• _Required work_
Recast the lines starting with the one that contains "Fold the body CSS rule on line 5" and going on through the one that contains "click(x=323, y=272)" as a Markdown table with two columns, Row and Line. Number each line in order and leave out any blank lines.

• _Source records_
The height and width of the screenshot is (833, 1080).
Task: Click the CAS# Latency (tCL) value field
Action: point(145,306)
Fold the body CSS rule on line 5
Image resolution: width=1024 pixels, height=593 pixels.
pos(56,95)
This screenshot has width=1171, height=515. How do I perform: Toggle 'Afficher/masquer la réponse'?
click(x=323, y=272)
---
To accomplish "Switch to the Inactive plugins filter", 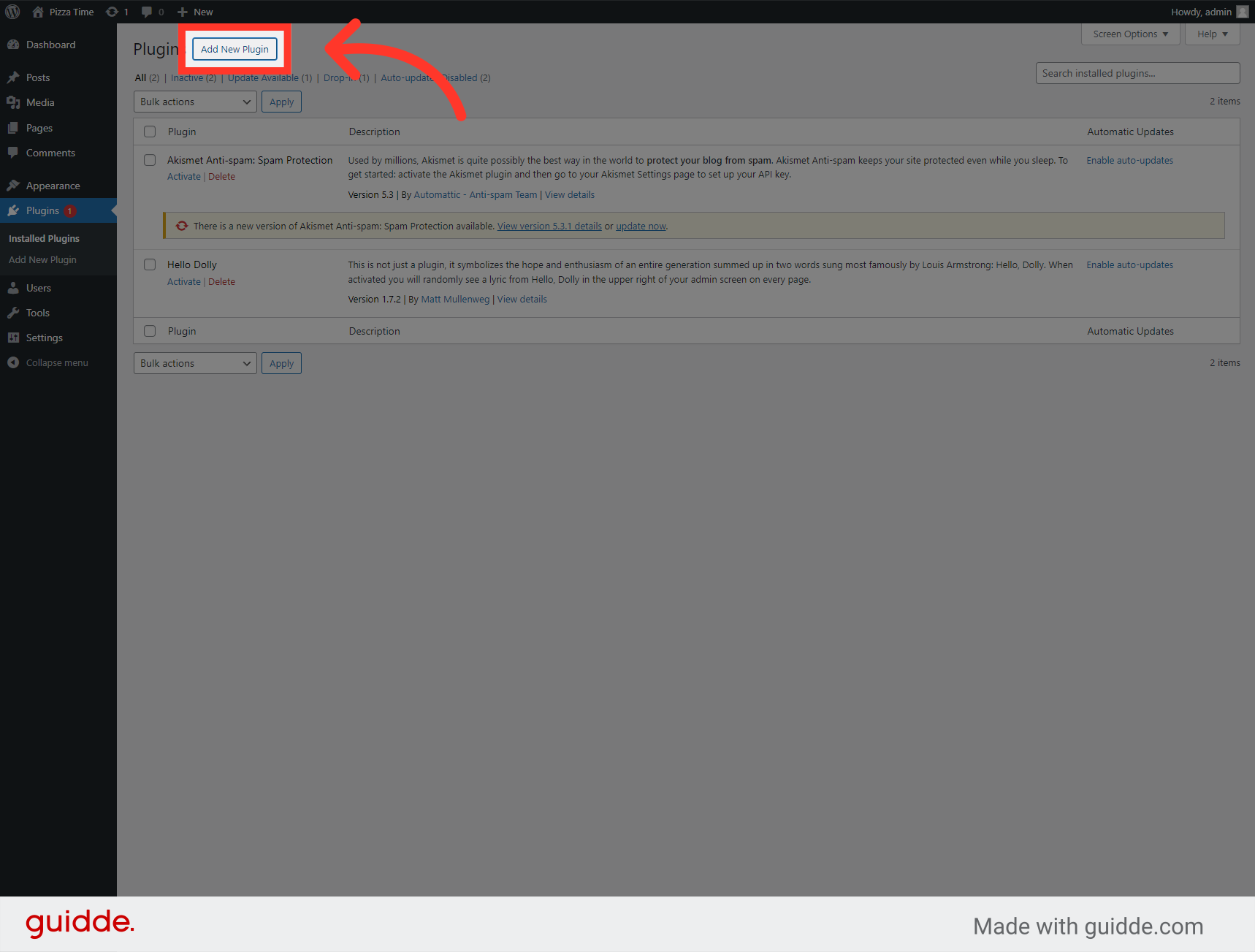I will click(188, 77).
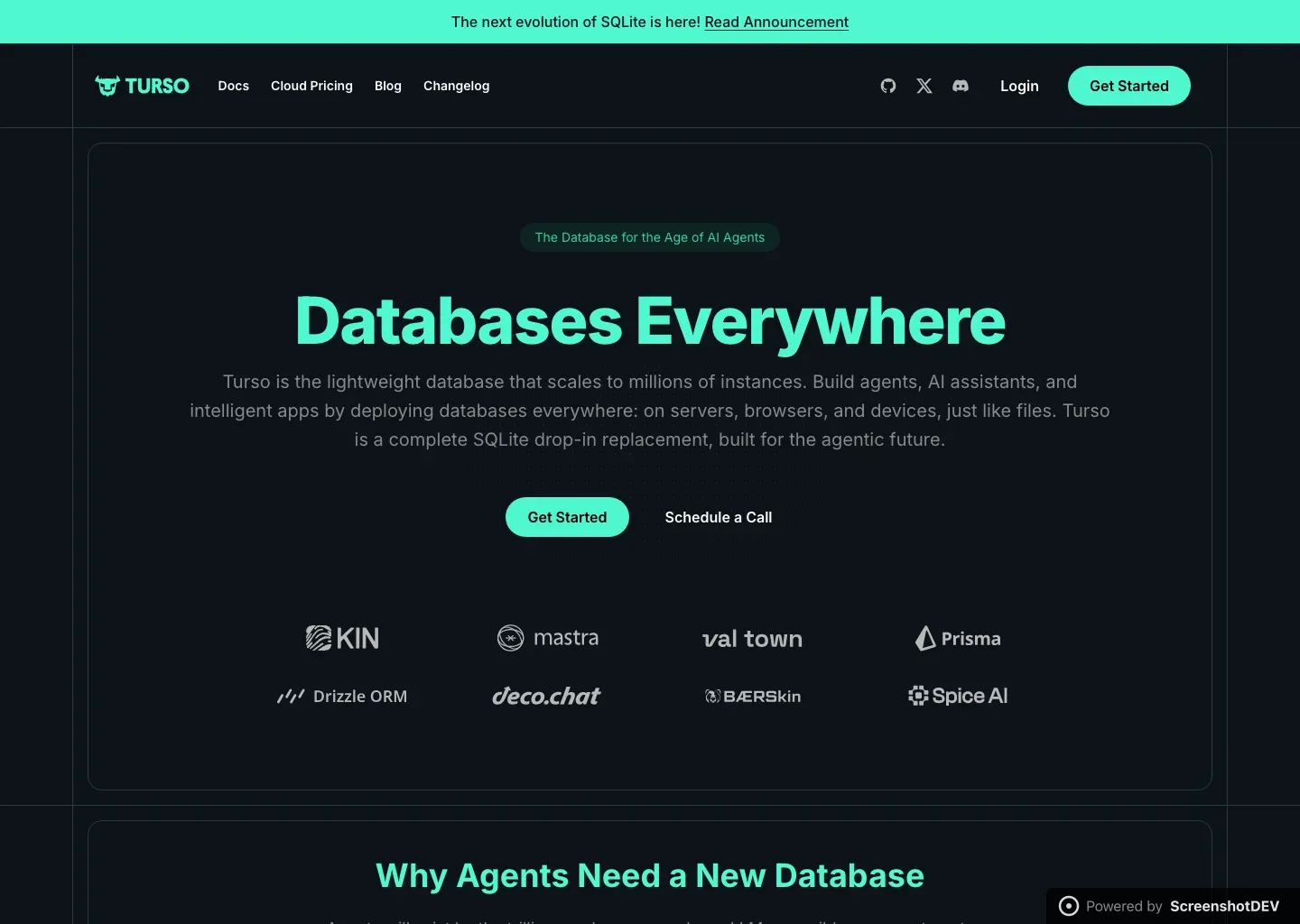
--
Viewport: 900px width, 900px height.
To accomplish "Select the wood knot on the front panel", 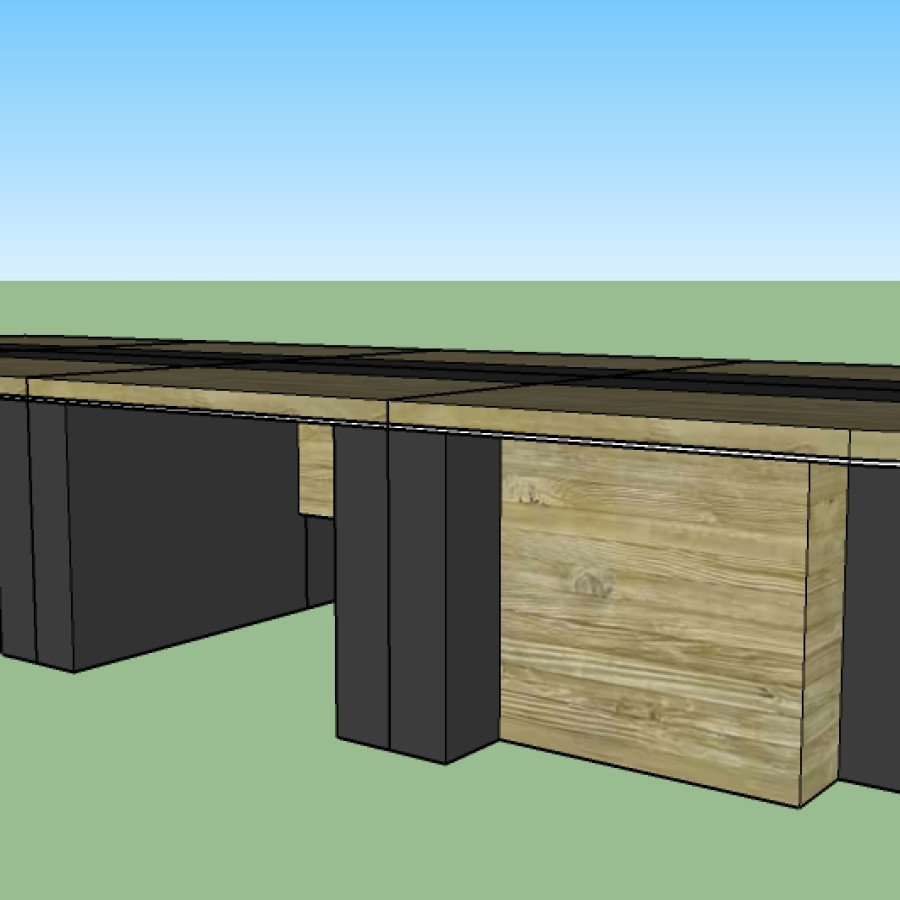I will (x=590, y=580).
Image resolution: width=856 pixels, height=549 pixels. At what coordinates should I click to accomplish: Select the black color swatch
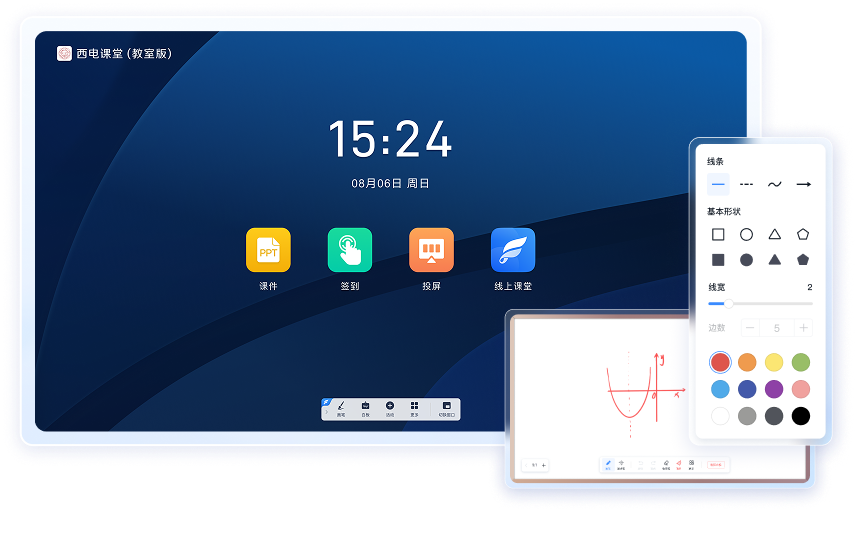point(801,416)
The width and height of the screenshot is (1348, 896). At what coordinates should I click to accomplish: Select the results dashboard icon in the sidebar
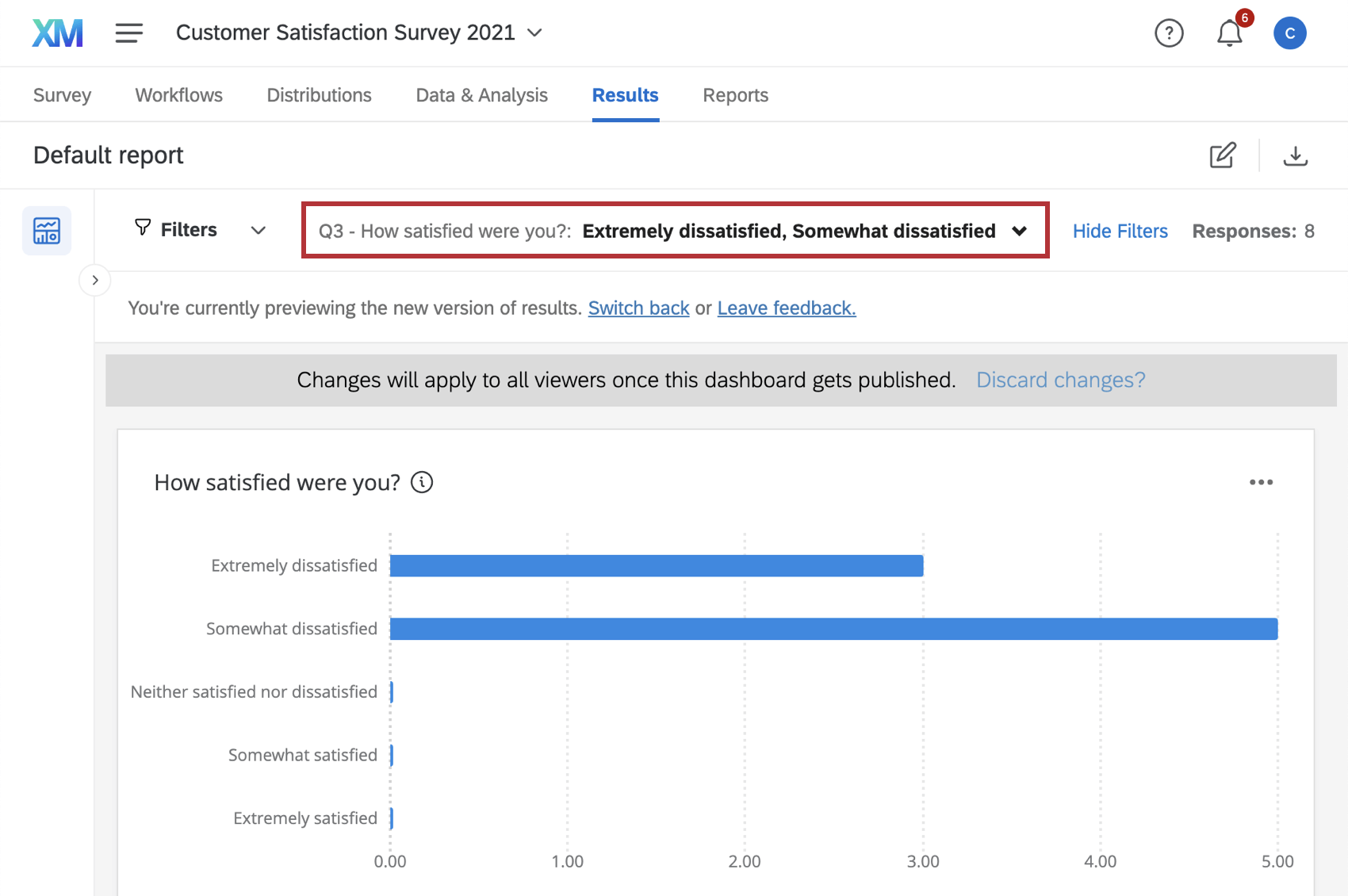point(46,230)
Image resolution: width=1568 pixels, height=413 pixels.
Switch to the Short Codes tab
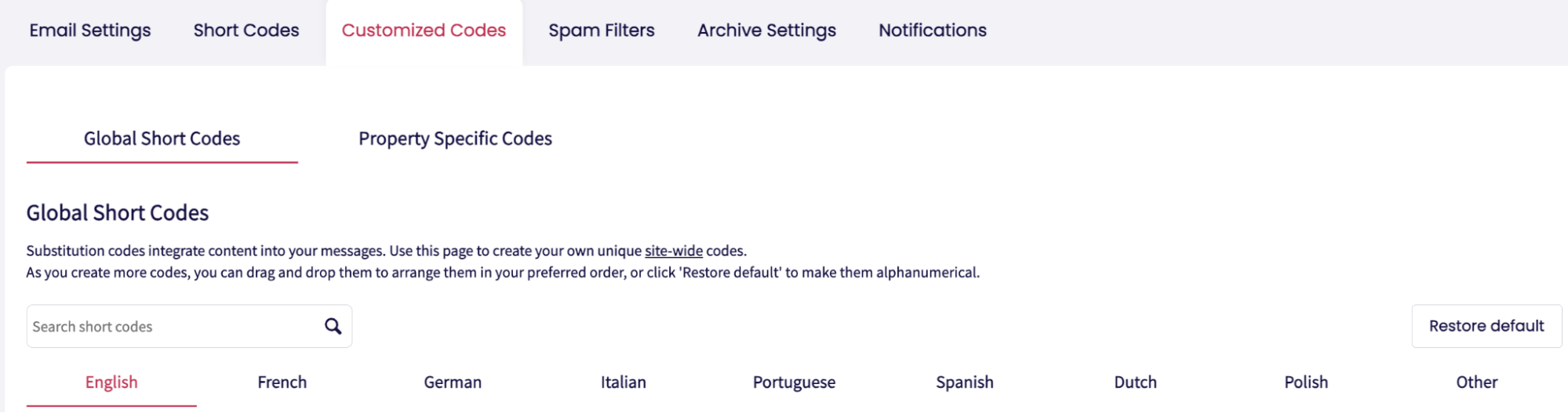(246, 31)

• _Response_
| Row | Line |
|---|---|
| 1 | Fold the body CSS rule on line 5 |
| 2 | Image resolution: width=1024 pixels, height=593 pixels. |
| 3 | pos(56,95) |
| 4 | This screenshot has width=1171, height=515. How do I perform: Toggle 'Afficher/masquer la réponse'? |
| 5 | click(x=323, y=272) |